_EXERCISE PROMPT_:
The listing below must be copied exactly and in full.

_RECORDS TO USE_:
◆ ◆ ◆ ◆ ◆

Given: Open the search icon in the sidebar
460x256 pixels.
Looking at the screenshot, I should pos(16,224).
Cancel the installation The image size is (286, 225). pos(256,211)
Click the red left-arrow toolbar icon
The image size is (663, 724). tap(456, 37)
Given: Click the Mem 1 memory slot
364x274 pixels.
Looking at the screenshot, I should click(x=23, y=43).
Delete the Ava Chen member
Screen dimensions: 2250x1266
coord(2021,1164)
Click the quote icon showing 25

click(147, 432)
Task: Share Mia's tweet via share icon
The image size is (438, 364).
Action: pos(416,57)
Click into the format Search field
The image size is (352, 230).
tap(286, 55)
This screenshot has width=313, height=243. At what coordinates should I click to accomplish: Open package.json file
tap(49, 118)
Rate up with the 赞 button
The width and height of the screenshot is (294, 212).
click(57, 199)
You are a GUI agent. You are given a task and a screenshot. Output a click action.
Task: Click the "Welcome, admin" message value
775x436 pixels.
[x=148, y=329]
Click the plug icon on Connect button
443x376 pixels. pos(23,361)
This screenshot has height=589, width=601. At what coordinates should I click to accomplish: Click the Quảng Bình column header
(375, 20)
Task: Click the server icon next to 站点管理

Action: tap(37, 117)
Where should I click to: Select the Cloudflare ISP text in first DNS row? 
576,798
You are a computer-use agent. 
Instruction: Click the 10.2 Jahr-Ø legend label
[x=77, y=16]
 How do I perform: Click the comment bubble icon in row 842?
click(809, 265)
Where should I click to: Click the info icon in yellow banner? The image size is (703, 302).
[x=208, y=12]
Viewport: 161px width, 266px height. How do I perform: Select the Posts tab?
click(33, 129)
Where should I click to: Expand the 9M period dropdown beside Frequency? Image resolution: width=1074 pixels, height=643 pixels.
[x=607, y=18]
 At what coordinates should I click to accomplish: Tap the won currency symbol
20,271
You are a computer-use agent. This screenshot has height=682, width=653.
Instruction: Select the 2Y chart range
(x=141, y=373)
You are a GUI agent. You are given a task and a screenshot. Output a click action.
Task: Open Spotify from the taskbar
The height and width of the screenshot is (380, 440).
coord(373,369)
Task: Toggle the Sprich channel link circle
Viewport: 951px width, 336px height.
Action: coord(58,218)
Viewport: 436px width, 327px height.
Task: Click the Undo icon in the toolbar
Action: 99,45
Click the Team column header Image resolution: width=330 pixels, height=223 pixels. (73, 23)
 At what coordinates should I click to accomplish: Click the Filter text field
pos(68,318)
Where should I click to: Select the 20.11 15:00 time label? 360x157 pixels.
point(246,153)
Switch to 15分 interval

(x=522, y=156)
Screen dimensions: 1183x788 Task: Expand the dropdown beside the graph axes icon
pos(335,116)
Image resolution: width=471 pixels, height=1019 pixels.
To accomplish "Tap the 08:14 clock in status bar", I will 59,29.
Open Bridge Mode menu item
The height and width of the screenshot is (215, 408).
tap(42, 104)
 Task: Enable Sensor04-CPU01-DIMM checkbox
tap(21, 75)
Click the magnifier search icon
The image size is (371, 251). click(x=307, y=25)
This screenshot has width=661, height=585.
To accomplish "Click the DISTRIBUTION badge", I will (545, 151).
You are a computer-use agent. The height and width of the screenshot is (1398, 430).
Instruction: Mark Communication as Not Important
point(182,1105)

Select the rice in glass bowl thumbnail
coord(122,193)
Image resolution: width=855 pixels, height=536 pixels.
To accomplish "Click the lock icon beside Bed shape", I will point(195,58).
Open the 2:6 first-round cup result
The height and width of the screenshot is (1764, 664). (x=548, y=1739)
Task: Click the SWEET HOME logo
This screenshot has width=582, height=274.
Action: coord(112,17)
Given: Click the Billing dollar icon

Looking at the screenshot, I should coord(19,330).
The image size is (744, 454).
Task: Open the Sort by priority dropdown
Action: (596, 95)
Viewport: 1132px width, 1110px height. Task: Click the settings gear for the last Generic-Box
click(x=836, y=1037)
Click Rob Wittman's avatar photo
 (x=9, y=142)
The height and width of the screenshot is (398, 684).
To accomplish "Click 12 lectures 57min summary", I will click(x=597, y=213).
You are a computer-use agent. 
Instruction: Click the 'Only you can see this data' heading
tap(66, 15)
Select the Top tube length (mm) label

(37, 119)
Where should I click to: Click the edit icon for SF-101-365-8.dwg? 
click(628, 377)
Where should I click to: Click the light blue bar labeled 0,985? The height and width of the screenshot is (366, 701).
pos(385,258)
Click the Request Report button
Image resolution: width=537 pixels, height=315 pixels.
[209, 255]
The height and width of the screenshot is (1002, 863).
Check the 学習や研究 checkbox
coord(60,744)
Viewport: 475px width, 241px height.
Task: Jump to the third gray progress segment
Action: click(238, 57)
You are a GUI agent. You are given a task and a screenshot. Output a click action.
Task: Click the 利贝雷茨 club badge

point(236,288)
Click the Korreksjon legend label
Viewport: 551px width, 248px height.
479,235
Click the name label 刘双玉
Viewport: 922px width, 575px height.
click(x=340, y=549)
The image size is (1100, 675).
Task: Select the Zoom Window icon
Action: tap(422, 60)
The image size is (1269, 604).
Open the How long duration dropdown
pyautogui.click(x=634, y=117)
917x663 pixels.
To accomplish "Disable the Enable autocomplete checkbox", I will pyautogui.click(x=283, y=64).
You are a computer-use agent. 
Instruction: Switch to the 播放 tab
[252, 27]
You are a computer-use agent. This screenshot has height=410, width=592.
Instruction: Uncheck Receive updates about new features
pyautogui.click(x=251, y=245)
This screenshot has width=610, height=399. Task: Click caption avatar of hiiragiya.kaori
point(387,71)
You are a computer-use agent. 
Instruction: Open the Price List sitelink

◆ ◆ ◆ ◆ ◆

_SOLUTION TO THIS EXERCISE_:
Given: Open the search icon in the sidebar
460x256 pixels.
Looking at the screenshot, I should pos(16,224).
Cancel the installation The image size is (286, 225). pos(256,211)
Click the red left-arrow toolbar icon
The image size is (663, 724). tap(456, 37)
Given: Click the Mem 1 memory slot
364x274 pixels.
Looking at the screenshot, I should click(x=23, y=43).
Delete the Ava Chen member
Screen dimensions: 2250x1266
coord(2021,1164)
Click the quote icon showing 25

click(147, 432)
Task: Share Mia's tweet via share icon
The image size is (438, 364).
Action: pos(416,57)
Click into the format Search field
The image size is (352, 230).
tap(286, 55)
This screenshot has width=313, height=243. At what coordinates should I click to accomplish: Open package.json file
tap(49, 118)
Rate up with the 赞 button
The width and height of the screenshot is (294, 212).
click(57, 199)
You are a GUI agent. You are given a task and a screenshot. Output a click action.
Task: Click the "Welcome, admin" message value
775x436 pixels.
[x=148, y=329]
Click the plug icon on Connect button
443x376 pixels. pos(23,361)
This screenshot has height=589, width=601. At what coordinates should I click to accomplish: Click the Quảng Bình column header
(375, 20)
Task: Click the server icon next to 站点管理

Action: tap(37, 117)
Where should I click to: Select the Cloudflare ISP text in first DNS row? 
576,798
You are a computer-use agent. 
Instruction: Click the 10.2 Jahr-Ø legend label
[x=77, y=16]
 How do I perform: Click the comment bubble icon in row 842?
click(809, 265)
Where should I click to: Click the info icon in yellow banner? The image size is (703, 302).
[x=208, y=12]
Viewport: 161px width, 266px height. How do I perform: Select the Posts tab?
click(33, 129)
Where should I click to: Expand the 9M period dropdown beside Frequency? Image resolution: width=1074 pixels, height=643 pixels.
[x=607, y=18]
 At what coordinates should I click to accomplish: Tap the won currency symbol
20,271
You are a computer-use agent. This screenshot has height=682, width=653.
Instruction: Select the 2Y chart range
(x=141, y=373)
You are a GUI agent. You are given a task and a screenshot. Output a click action.
Task: Open Spotify from the taskbar
The height and width of the screenshot is (380, 440).
coord(373,369)
Task: Toggle the Sprich channel link circle
Viewport: 951px width, 336px height.
Action: coord(58,218)
Viewport: 436px width, 327px height.
Task: Click the Undo icon in the toolbar
Action: 99,45
Click the Team column header Image resolution: width=330 pixels, height=223 pixels. (73, 23)
 At what coordinates should I click to accomplish: Click the Filter text field
pos(68,318)
Where should I click to: Select the 20.11 15:00 time label? 360x157 pixels.
point(246,153)
Switch to 15分 interval

(x=522, y=156)
Screen dimensions: 1183x788 Task: Expand the dropdown beside the graph axes icon
pos(335,116)
Image resolution: width=471 pixels, height=1019 pixels.
To accomplish "Tap the 08:14 clock in status bar", I will 59,29.
Open Bridge Mode menu item
The height and width of the screenshot is (215, 408).
tap(42, 104)
 Task: Enable Sensor04-CPU01-DIMM checkbox
tap(21, 75)
Click the magnifier search icon
The image size is (371, 251). click(x=307, y=25)
This screenshot has width=661, height=585.
To accomplish "Click the DISTRIBUTION badge", I will (545, 151).
You are a computer-use agent. The height and width of the screenshot is (1398, 430).
Instruction: Mark Communication as Not Important
point(182,1105)

Select the rice in glass bowl thumbnail
coord(122,193)
Image resolution: width=855 pixels, height=536 pixels.
To accomplish "Click the lock icon beside Bed shape", I will point(195,58).
Open the 2:6 first-round cup result
The height and width of the screenshot is (1764, 664). (x=548, y=1739)
Task: Click the SWEET HOME logo
This screenshot has width=582, height=274.
Action: coord(112,17)
Given: Click the Billing dollar icon

Looking at the screenshot, I should coord(19,330).
The image size is (744, 454).
Task: Open the Sort by priority dropdown
Action: (596, 95)
Viewport: 1132px width, 1110px height. Task: Click the settings gear for the last Generic-Box
click(x=836, y=1037)
Click Rob Wittman's avatar photo
 (x=9, y=142)
The height and width of the screenshot is (398, 684).
To accomplish "Click 12 lectures 57min summary", I will click(x=597, y=213).
You are a computer-use agent. 
Instruction: Click the 'Only you can see this data' heading
tap(66, 15)
Select the Top tube length (mm) label

(37, 119)
Where should I click to: Click the edit icon for SF-101-365-8.dwg? 
click(628, 377)
Where should I click to: Click the light blue bar labeled 0,985? The height and width of the screenshot is (366, 701).
pos(385,258)
Click the Request Report button
Image resolution: width=537 pixels, height=315 pixels.
[209, 255]
The height and width of the screenshot is (1002, 863).
Check the 学習や研究 checkbox
coord(60,744)
Viewport: 475px width, 241px height.
Task: Jump to the third gray progress segment
Action: click(238, 57)
You are a GUI agent. You are given a task and a screenshot. Output a click action.
Task: Click the 利贝雷茨 club badge

point(236,288)
Click the Korreksjon legend label
Viewport: 551px width, 248px height.
479,235
Click the name label 刘双玉
Viewport: 922px width, 575px height.
click(x=340, y=549)
The image size is (1100, 675).
Task: Select the Zoom Window icon
Action: tap(422, 60)
The image size is (1269, 604).
Open the How long duration dropdown
pyautogui.click(x=634, y=117)
917x663 pixels.
To accomplish "Disable the Enable autocomplete checkbox", I will pyautogui.click(x=283, y=64).
You are a computer-use agent. 
Instruction: Switch to the 播放 tab
[252, 27]
You are a computer-use agent. This screenshot has height=410, width=592.
Instruction: Uncheck Receive updates about new features
pyautogui.click(x=251, y=245)
This screenshot has width=610, height=399. Task: Click caption avatar of hiiragiya.kaori
point(387,71)
You are a computer-use agent. 
Instruction: Open the Price List sitelink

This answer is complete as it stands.